(Document)
%%
Agencies lag Treasuries as yields fall on rise in jobless claims, strong seven-year sale

By Kenneth Lim

Boston, May 26 - Agency spreads widened slightly on Thursday as the market struggled to keep up with falling Treasury yields following another strong government debt auction.

Bullet spreads closed the day about half a basis point wider off Treasuries, an agency trader said.

"Agencies were a little bit squishy today," the trader said.

Callable issuance was slow because the current low coupon levels were not attractive enough for many investors.

The market in general saw only thin trading activity, one market source said.

"The market's starting to wind down," the source said. "The Treasury market has been the center of attraction all week because of the auctions and the news about Europe, so agencies have been taking a back seat to all of these."

The coming long weekend was not helping volumes. Bond markets close early on Friday, and there will be no trading on Monday for Memorial Day.

"Very quiet," the source said.

Yields fall further

Treasury yields put the pressure on agencies Thursday, falling for yet another day to reach a year-low as strong auctions and weak economic data kept investors shedding risk.

The Labor Department on Thursday said jobless claims a week ago rose to 424,000, surprising economists, who had mostly been expecting a drop. The previous week's claims number was also revised higher to 414,000.

The Gross Domestic Product was also maintained at 1.8% for the first quarter. The Street had been expecting an upward revision to 2.2%.

Investors were quick to buy up Treasuries on the back of the weak data, the source said.

"We were really disappointed with the jobless claims numbers," the source said. "We had three weeks of declines in jobless claims, so this was a trend breaker. The data that we've been getting the past few weeks have not been supportive of a strong recovery at all."
%%
(Task A)
In the market report, what level did the Labor Department say jobless claims rose to?
(Task B)
Please resume the market report from its last sentence and carry it on in the same style.
The records have nothing to do with the market report.

(Recorded data)
%%
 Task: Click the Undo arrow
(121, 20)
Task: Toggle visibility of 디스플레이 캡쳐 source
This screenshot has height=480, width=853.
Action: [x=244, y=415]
%%
(Reply A)
424,000.

(Reply B)
Treasuries also got a boost after Luxembourg prime minister Jean-Clause Juncker said the International Monetary Fund may not be able to support the next €12 billion tranche of a bailout program for Greece.

All of that helped to support the Treasury's $29 billion auction of seven-year notes, which sold at a low yield of 2.43%. All three of the Treasury's auctions during the week found strong demand.

The trader said agencies had trouble keeping up with Treasuries as swaps widened. Swaps actually ignored the negative news about Greece, but Treasuries rallied on the news, leaving both swaps and agencies in the dust.

"We just couldn't keep up," the trader said.

The positive news for agencies is that spreads could easily shift back in when the Treasury rally slows.

"I would say it's a directional trade," the trader said. "It would tighten a little bit if Treasuries back up."

Market winds down

Friday could be another slow session for agencies with the market closing early, the market source said.

The market was also not expecting supply after the long weekend, with Freddie Mac likely to pass on its May 31 issuance announcement.

"Freddie Mac just reopened the five-year, so I don't really expect them to come with another deal on the 31st," the source said. "We've seen a lot of passes this year, and it's going to continue because there's just no need for funding."